··· Records to use

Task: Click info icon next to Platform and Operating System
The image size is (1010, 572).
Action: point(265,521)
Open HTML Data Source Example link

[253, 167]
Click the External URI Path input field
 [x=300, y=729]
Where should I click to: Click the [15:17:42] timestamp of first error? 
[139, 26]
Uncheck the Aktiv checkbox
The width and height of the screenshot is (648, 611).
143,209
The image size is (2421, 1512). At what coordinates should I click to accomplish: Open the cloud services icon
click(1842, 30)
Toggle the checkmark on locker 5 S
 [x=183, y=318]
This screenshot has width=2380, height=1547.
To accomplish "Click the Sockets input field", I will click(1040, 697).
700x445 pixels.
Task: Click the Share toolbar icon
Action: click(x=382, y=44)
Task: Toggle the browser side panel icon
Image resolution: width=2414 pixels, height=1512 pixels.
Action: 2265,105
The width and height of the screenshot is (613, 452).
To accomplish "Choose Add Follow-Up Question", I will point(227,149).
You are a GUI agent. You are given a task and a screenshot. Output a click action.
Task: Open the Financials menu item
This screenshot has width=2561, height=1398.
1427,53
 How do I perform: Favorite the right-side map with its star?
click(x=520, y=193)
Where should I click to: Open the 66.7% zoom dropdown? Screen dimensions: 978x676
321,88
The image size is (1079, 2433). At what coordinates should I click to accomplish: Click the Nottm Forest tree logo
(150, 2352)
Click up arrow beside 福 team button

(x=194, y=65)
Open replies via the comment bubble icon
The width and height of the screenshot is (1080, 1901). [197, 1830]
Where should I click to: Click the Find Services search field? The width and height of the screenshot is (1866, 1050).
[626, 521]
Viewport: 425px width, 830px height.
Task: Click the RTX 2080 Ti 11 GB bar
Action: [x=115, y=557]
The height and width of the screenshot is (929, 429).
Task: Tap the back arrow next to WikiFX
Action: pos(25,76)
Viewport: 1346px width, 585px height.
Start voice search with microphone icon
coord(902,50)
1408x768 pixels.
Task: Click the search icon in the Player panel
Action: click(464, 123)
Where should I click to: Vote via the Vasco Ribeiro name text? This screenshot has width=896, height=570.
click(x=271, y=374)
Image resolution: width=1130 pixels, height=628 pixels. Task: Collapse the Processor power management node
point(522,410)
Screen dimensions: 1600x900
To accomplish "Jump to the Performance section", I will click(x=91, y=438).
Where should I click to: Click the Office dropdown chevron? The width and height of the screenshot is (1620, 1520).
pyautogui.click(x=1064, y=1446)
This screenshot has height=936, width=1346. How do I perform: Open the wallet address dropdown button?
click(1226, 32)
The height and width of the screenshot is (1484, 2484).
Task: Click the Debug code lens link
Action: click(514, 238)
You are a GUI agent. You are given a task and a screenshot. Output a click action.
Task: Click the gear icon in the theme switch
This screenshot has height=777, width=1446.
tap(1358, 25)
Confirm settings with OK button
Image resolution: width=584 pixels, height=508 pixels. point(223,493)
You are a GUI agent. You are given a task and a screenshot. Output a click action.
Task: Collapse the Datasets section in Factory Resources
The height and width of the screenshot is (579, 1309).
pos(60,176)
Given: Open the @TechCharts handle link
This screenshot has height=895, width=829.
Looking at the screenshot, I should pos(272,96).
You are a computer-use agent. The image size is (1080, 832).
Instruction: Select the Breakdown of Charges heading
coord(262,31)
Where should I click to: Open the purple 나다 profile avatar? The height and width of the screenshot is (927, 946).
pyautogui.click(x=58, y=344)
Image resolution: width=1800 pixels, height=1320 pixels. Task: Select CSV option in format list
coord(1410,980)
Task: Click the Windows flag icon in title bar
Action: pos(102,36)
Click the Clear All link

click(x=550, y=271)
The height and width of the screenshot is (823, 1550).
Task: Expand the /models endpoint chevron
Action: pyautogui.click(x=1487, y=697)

······

▸ **Task to complete**: Present all of the material above as a Markdown table with two columns, Row and Line, giving each non-blank line its own numbered row.

▸ **Written solution**:
| Row | Line |
|---|---|
| 1 | Task: Click info icon next to Platform and Operating System |
| 2 | The image size is (1010, 572). |
| 3 | Action: point(265,521) |
| 4 | Open HTML Data Source Example link |
| 5 | [253, 167] |
| 6 | Click the External URI Path input field |
| 7 |  [x=300, y=729] |
| 8 | Where should I click to: Click the [15:17:42] timestamp of first error?  |
| 9 | [139, 26] |
| 10 | Uncheck the Aktiv checkbox |
| 11 | The width and height of the screenshot is (648, 611). |
| 12 | 143,209 |
| 13 | The image size is (2421, 1512). At what coordinates should I click to accomplish: Open the cloud services icon |
| 14 | click(1842, 30) |
| 15 | Toggle the checkmark on locker 5 S |
| 16 |  [x=183, y=318] |
| 17 | This screenshot has width=2380, height=1547. |
| 18 | To accomplish "Click the Sockets input field", I will click(1040, 697). |
| 19 | 700x445 pixels. |
| 20 | Task: Click the Share toolbar icon |
| 21 | Action: click(x=382, y=44) |
| 22 | Task: Toggle the browser side panel icon |
| 23 | Image resolution: width=2414 pixels, height=1512 pixels. |
| 24 | Action: 2265,105 |
| 25 | The width and height of the screenshot is (613, 452). |
| 26 | To accomplish "Choose Add Follow-Up Question", I will point(227,149). |
| 27 | You are a GUI agent. You are given a task and a screenshot. Output a click action. |
| 28 | Task: Open the Financials menu item |
| 29 | This screenshot has width=2561, height=1398. |
| 30 | 1427,53 |
| 31 |  How do I perform: Favorite the right-side map with its star? |
| 32 | click(x=520, y=193) |
| 33 | Where should I click to: Open the 66.7% zoom dropdown? Screen dimensions: 978x676 |
| 34 | 321,88 |
| 35 | The image size is (1079, 2433). At what coordinates should I click to accomplish: Click the Nottm Forest tree logo |
| 36 | (150, 2352) |
| 37 | Click up arrow beside 福 team button |
| 38 | (x=194, y=65) |
| 39 | Open replies via the comment bubble icon |
| 40 | The width and height of the screenshot is (1080, 1901). [197, 1830] |
| 41 | Where should I click to: Click the Find Services search field? The width and height of the screenshot is (1866, 1050). |
| 42 | [626, 521] |
| 43 | Viewport: 425px width, 830px height. |
| 44 | Task: Click the RTX 2080 Ti 11 GB bar |
| 45 | Action: [x=115, y=557] |
| 46 | The height and width of the screenshot is (929, 429). |
| 47 | Task: Tap the back arrow next to WikiFX |
| 48 | Action: pos(25,76) |
| 49 | Viewport: 1346px width, 585px height. |
| 50 | Start voice search with microphone icon |
| 51 | coord(902,50) |
| 52 | 1408x768 pixels. |
| 53 | Task: Click the search icon in the Player panel |
| 54 | Action: click(464, 123) |
| 55 | Where should I click to: Vote via the Vasco Ribeiro name text? This screenshot has width=896, height=570. |
| 56 | click(x=271, y=374) |
| 57 | Image resolution: width=1130 pixels, height=628 pixels. Task: Collapse the Processor power management node |
| 58 | point(522,410) |
| 59 | Screen dimensions: 1600x900 |
| 60 | To accomplish "Jump to the Performance section", I will click(x=91, y=438). |
| 61 | Where should I click to: Click the Office dropdown chevron? The width and height of the screenshot is (1620, 1520). |
| 62 | pyautogui.click(x=1064, y=1446) |
| 63 | This screenshot has height=936, width=1346. How do I perform: Open the wallet address dropdown button? |
| 64 | click(1226, 32) |
| 65 | The height and width of the screenshot is (1484, 2484). |
| 66 | Task: Click the Debug code lens link |
| 67 | Action: click(514, 238) |
| 68 | You are a GUI agent. You are given a task and a screenshot. Output a click action. |
| 69 | Task: Click the gear icon in the theme switch |
| 70 | This screenshot has height=777, width=1446. |
| 71 | tap(1358, 25) |
| 72 | Confirm settings with OK button |
| 73 | Image resolution: width=584 pixels, height=508 pixels. point(223,493) |
| 74 | You are a GUI agent. You are given a task and a screenshot. Output a click action. |
| 75 | Task: Collapse the Datasets section in Factory Resources |
| 76 | The height and width of the screenshot is (579, 1309). |
| 77 | pos(60,176) |
| 78 | Given: Open the @TechCharts handle link |
| 79 | This screenshot has height=895, width=829. |
| 80 | Looking at the screenshot, I should pos(272,96). |
| 81 | You are a computer-use agent. The image size is (1080, 832). |
| 82 | Instruction: Select the Breakdown of Charges heading |
| 83 | coord(262,31) |
| 84 | Where should I click to: Open the purple 나다 profile avatar? The height and width of the screenshot is (927, 946). |
| 85 | pyautogui.click(x=58, y=344) |
| 86 | Image resolution: width=1800 pixels, height=1320 pixels. Task: Select CSV option in format list |
| 87 | coord(1410,980) |
| 88 | Task: Click the Windows flag icon in title bar |
| 89 | Action: pos(102,36) |
| 90 | Click the Clear All link |
| 91 | click(x=550, y=271) |
| 92 | The height and width of the screenshot is (823, 1550). |
| 93 | Task: Expand the /models endpoint chevron |
| 94 | Action: pyautogui.click(x=1487, y=697) |